** START OF Data excerpts **
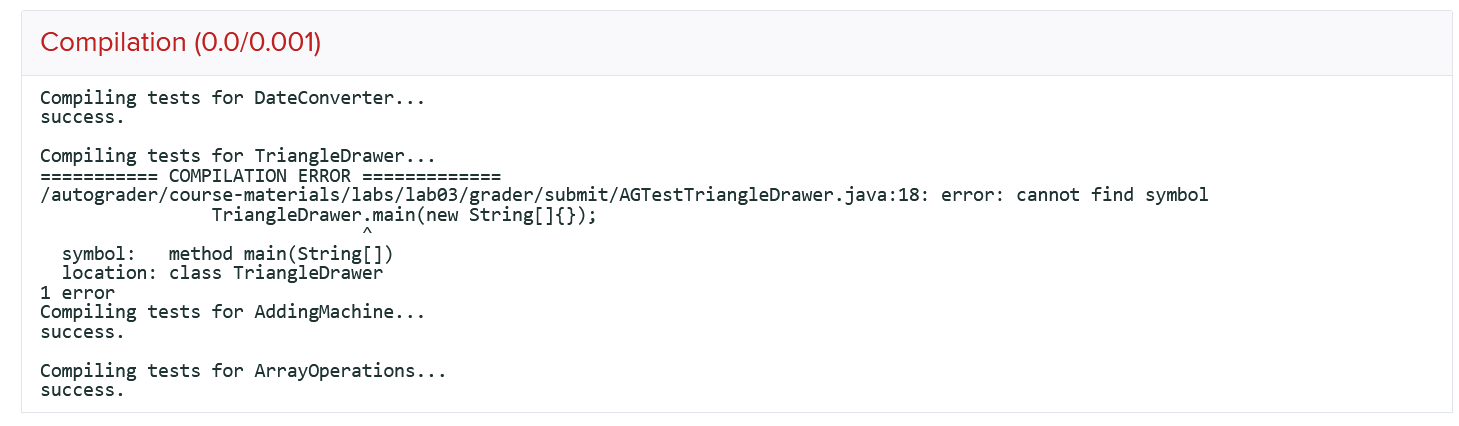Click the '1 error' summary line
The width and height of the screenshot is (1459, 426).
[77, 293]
** END OF Data excerpts **
** START OF Data excerpts **
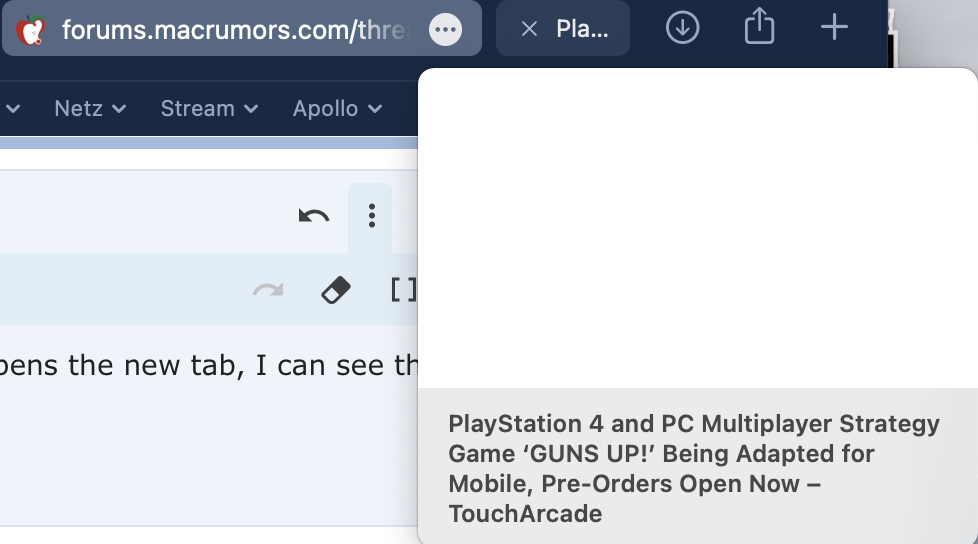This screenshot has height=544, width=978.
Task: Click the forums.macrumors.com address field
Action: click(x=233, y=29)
** END OF Data excerpts **
• **To be done**
Copy the listing lines starting at the one containing "This screenshot has height=544, width=978." and ending at the one containing "Action: click(x=233, y=29)", substituting "URL bar" for "address field" and leaving everything else unchanged. Leave the pictures out of your answer.

• **Answer for this exercise**
This screenshot has height=544, width=978.
Task: Click the forums.macrumors.com URL bar
Action: click(x=233, y=29)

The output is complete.